The Praetorian and the Emperor’s List

Written by Rod Warren
Review by Steve Donoghue

Rod Warren’s exhaustively-researched and immensely readable debut novel, The Praetorian and the Emperor’s List, centers on two boys living in provincial southern Italy in AD 29.

Antonius, the son of a once-famous and now-retired tribune of the Roman emperor’s elite Praetorian Guard, spurns the life of a small-town vineyard-owner in favor of joining the Praetorians himself. When he comes of age, he and his friend, Marcus, set out for Rome to do just that.

This decision brings them into the dark and dangerously convoluted Rome of Tiberius Caesar and his infamous Praetorian commander (and, for a time, virtual co-emperor) Sejanus and his lieutenant Macro.
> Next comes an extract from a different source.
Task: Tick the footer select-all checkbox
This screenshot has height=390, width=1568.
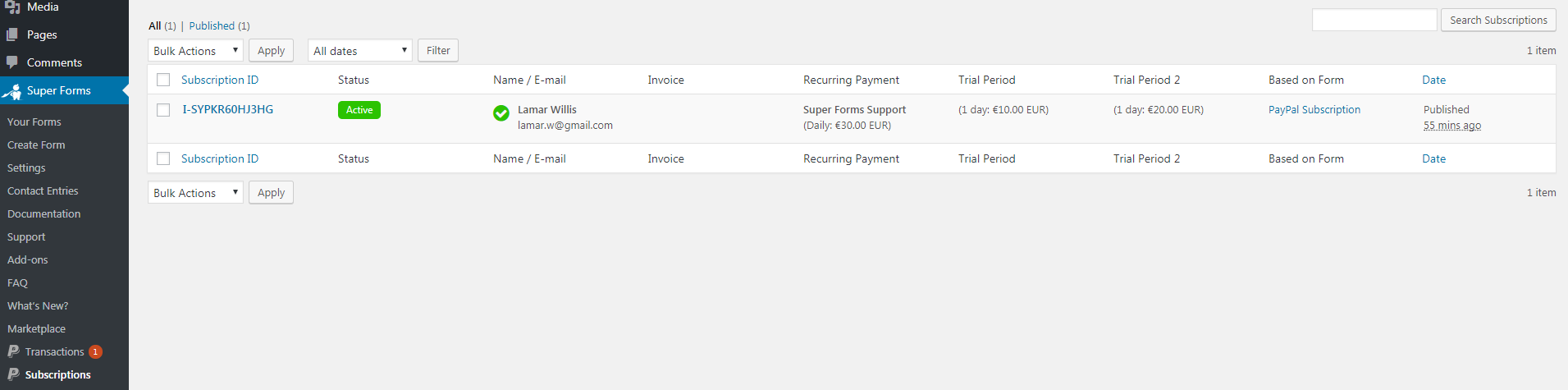Action: pyautogui.click(x=163, y=158)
Warren’s book is buttressed with footnotes, end notes, maps, and glossaries, but at its heart it is a classic story of a boy’s coming-of-age and an I, Claudius-style look at the decadence and treachery at the heart of the Julio-Claudian dynasty.

Antonius and Marcus meet many of the era’s most famous historical figures, and Warren keeps his simple but powerful plot moving along at a straightforward pace. It is easy to look forward to more volumes in this series if they are all as good as this one.